= John Millard Dunn =

Australian church organist and choirmaster

John Millard Dunn (5 January 1865 – 3 March 1936) was an Australian church organist and choirmaster, notable for his long-standing tenure at St Peter's Cathedral, Adelaide, where he served for 44 years.

==History==
John Dunn, born in North Adelaide as a twin son of John Charles Dunn and Lydia Charlotte Dunn née Smithson, of Barnard Street, North Adelaide, received his education at John Whinham's North Adelaide Grammar School. His early musical training included piano studies under Miss Francis of Glenelg, and later, with E. Smith-Hall and Herr Boehm. A choirboy at St Peter's Cathedral under Arthur Boult, Dunn was recognized as a featured soloist. He studied organ under Boult and, in 1882, became his assistant due to his remarkable proficiency. Despite being a finalist for the inaugural Elder Overseas Scholarship to the Royal College of Music in 1883, he did not secure the scholarship, which was won by Otto Fischer (later Otto Fischer Sobell). Dunn also held full-time positions with Francis Clark & Sons and the Bank of Australasia. In 1888, he sailed for London to study with W. de Manby Sergison, organist at St. Peter's, Eaton square, London, and in 1889, he continued his studies under Sir Frederick Bridge, the renowned organist of Westminster Abbey. Upon his return to Adelaide, he taught at the Adelaide College of Music (later Elder Conservatorium) under Cecil Sharp and I. G. Reimann. Appointed organist at the cathedral on 1 November 1891, he officiated at the inauguration of the new organ in 1930; the last service at which he presided occurred just a week before his death at the age of 71 years. His successor was the Rev. (later Canon) H. P. Finnis.

==Other activities==
Dunn served as the conductor for the Adelaide Orpheus Society and as president of the Adelaide Society of Organists.
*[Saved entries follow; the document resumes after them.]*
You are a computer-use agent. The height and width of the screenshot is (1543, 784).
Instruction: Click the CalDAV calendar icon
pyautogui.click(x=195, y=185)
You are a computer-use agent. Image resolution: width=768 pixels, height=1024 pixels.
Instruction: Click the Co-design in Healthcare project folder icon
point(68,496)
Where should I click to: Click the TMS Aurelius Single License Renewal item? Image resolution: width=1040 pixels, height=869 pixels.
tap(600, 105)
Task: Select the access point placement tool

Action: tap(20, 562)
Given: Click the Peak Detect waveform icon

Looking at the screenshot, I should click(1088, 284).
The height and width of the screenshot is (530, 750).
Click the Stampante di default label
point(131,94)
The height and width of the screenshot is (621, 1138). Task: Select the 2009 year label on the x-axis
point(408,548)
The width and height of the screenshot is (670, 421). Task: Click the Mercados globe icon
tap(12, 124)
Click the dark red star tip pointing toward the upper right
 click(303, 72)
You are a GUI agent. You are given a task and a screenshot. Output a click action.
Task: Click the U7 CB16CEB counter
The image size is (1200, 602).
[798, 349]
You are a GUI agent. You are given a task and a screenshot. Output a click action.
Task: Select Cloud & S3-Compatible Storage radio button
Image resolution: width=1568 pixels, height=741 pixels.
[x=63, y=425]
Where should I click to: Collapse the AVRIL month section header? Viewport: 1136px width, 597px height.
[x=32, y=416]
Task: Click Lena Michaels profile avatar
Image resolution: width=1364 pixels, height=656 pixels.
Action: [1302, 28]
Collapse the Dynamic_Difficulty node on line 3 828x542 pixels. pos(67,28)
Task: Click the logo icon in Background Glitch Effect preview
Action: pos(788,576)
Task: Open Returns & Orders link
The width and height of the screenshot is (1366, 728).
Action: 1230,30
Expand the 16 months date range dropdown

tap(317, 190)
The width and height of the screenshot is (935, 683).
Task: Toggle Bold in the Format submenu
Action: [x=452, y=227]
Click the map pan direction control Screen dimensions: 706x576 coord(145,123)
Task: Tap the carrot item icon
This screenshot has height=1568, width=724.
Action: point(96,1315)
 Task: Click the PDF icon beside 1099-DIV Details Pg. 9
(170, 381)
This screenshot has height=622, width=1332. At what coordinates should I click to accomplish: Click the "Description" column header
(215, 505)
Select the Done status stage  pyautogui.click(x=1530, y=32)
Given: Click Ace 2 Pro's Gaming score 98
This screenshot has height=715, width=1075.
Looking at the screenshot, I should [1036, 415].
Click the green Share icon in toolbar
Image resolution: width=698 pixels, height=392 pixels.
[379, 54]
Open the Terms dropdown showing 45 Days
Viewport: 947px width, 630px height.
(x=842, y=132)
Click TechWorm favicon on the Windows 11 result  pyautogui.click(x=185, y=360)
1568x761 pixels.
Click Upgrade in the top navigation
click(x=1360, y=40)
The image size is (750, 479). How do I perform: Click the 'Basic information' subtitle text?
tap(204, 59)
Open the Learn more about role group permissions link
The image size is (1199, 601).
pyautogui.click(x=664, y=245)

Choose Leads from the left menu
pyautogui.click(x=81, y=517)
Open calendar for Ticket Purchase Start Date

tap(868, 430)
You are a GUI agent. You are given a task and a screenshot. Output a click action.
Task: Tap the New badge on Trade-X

He composed the music for the stage musical The Mandarin with libretti by Harry Congreve Evans, performed at the Theatre Royal, Adelaide in 1896.

Dunn was a successful teacher of the organ; two of his students, Arthur H. Otto and Horace Weber, gained recognition in their own right. Otto, in particular, occasionally filled in as assistant organist. Dunn also taught music theory at Tormore House, a school for girls in North Adelaide.

==Recognition==
A newspaper once nominated him as one of the 15 notable South Australian musicians of the late 19th and early 20th centuries, alongside figures like Frederick Bevan, Charles Cawthorne, E. Harold Davies, Thomas Grigg, and others.

==Family==
John M. Dunn had four brothers: Frank C. Dunn (his identical twin), a banker in Sydney who retired to Mount Lofty; Walter C. Dunn of Launceston, Tasmania; Dr. Spencer S. Dunn, of Bournemouth, England; and George V. S. Dunn, a mining engineer in Isleworth, Middlesex, England.

On 29 August 1906, John M. Dunn married Gertrude Josephine Ann Henning (d. 15 May 1939) of North Adelaide. They had two children:
- Seymour Dunn, who moved to London and married Hazel Griffith in 1937
- Evelyn Young Dunn (10 March 1910 – ), who married Donnell Downey and lived at Thorngate

They were not closely related to the early settler Dunns of SA.